# [Work order]
Exactly as written, transcribe each record below.

────────

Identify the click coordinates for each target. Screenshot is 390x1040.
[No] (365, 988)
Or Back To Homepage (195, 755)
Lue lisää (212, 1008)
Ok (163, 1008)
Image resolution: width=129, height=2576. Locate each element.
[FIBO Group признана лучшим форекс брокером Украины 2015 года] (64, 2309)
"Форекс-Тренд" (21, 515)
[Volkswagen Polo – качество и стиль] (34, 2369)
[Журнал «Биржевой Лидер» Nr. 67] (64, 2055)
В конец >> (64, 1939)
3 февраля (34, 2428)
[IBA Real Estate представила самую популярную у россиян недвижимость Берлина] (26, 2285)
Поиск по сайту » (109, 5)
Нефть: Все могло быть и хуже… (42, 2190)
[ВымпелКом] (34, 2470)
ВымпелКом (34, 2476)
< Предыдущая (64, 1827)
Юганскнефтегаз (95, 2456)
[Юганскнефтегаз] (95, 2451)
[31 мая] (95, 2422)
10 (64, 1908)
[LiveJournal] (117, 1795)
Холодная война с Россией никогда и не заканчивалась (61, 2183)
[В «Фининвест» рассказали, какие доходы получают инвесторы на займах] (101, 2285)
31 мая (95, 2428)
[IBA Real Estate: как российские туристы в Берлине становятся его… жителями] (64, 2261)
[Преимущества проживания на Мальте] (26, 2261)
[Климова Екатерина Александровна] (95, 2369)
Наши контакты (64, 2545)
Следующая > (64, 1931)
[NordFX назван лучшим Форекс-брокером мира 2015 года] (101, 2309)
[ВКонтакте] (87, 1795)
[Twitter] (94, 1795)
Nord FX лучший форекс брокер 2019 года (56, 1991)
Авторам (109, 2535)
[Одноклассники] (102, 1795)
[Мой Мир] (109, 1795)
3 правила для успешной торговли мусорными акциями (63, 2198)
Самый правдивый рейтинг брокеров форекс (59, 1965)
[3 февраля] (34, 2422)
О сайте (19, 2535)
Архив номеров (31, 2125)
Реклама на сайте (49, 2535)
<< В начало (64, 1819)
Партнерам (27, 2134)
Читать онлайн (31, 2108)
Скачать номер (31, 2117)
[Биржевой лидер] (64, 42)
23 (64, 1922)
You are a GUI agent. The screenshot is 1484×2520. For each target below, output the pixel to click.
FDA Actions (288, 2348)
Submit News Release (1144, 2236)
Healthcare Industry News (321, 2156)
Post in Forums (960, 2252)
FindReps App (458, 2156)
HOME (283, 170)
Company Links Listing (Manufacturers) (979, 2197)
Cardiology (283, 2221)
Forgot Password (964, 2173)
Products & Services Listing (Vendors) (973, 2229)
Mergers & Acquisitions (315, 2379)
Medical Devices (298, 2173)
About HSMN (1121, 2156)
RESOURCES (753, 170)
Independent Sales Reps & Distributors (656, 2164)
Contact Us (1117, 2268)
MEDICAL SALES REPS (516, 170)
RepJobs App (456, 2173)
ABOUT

────────

# [Answer]
Identify the click coordinates for each target. Screenshot is 390x1040.
[No] (365, 988)
Or Back To Homepage (195, 755)
Lue lisää (212, 1008)
Ok (163, 1008)
Image resolution: width=129, height=2576. Locate each element.
[FIBO Group признана лучшим форекс брокером Украины 2015 года] (64, 2309)
"Форекс-Тренд" (21, 515)
[Volkswagen Polo – качество и стиль] (34, 2369)
[Журнал «Биржевой Лидер» Nr. 67] (64, 2055)
В конец >> (64, 1939)
3 февраля (34, 2428)
[IBA Real Estate представила самую популярную у россиян недвижимость Берлина] (26, 2285)
Поиск по сайту » (109, 5)
Нефть: Все могло быть и хуже… (42, 2190)
[ВымпелКом] (34, 2470)
ВымпелКом (34, 2476)
< Предыдущая (64, 1827)
Юганскнефтегаз (95, 2456)
[Юганскнефтегаз] (95, 2451)
[31 мая] (95, 2422)
10 (64, 1908)
[LiveJournal] (117, 1795)
Холодная война с Россией никогда и не заканчивалась (61, 2183)
[В «Фининвест» рассказали, какие доходы получают инвесторы на займах] (101, 2285)
31 мая (95, 2428)
[IBA Real Estate: как российские туристы в Берлине становятся его… жителями] (64, 2261)
[Преимущества проживания на Мальте] (26, 2261)
[Климова Екатерина Александровна] (95, 2369)
Наши контакты (64, 2545)
Следующая > (64, 1931)
[NordFX назван лучшим Форекс-брокером мира 2015 года] (101, 2309)
[ВКонтакте] (87, 1795)
[Twitter] (94, 1795)
Nord FX лучший форекс брокер 2019 года (56, 1991)
Авторам (109, 2535)
[Одноклассники] (102, 1795)
[Мой Мир] (109, 1795)
3 правила для успешной торговли мусорными акциями (63, 2198)
Самый правдивый рейтинг брокеров форекс (59, 1965)
[3 февраля] (34, 2422)
О сайте (19, 2535)
Архив номеров (31, 2125)
Реклама на сайте (49, 2535)
<< В начало (64, 1819)
Партнерам (27, 2134)
Читать онлайн (31, 2108)
Скачать номер (31, 2117)
[Биржевой лидер] (64, 42)
23 (64, 1922)
You are a GUI agent. The screenshot is 1484×2520. For each target below, output the pixel to click.
FDA Actions (288, 2348)
Submit News Release (1144, 2236)
Healthcare Industry News (321, 2156)
Post in Forums (960, 2252)
FindReps App (458, 2156)
HOME (283, 170)
Company Links Listing (Manufacturers) (979, 2197)
Cardiology (283, 2221)
Forgot Password (964, 2173)
Products & Services Listing (Vendors) (973, 2229)
Mergers & Acquisitions (315, 2379)
Medical Devices (298, 2173)
About HSMN (1121, 2156)
RESOURCES (753, 170)
Independent Sales Reps & Distributors (656, 2164)
Contact Us (1117, 2268)
MEDICAL SALES REPS (516, 170)
RepJobs App (456, 2173)
ABOUT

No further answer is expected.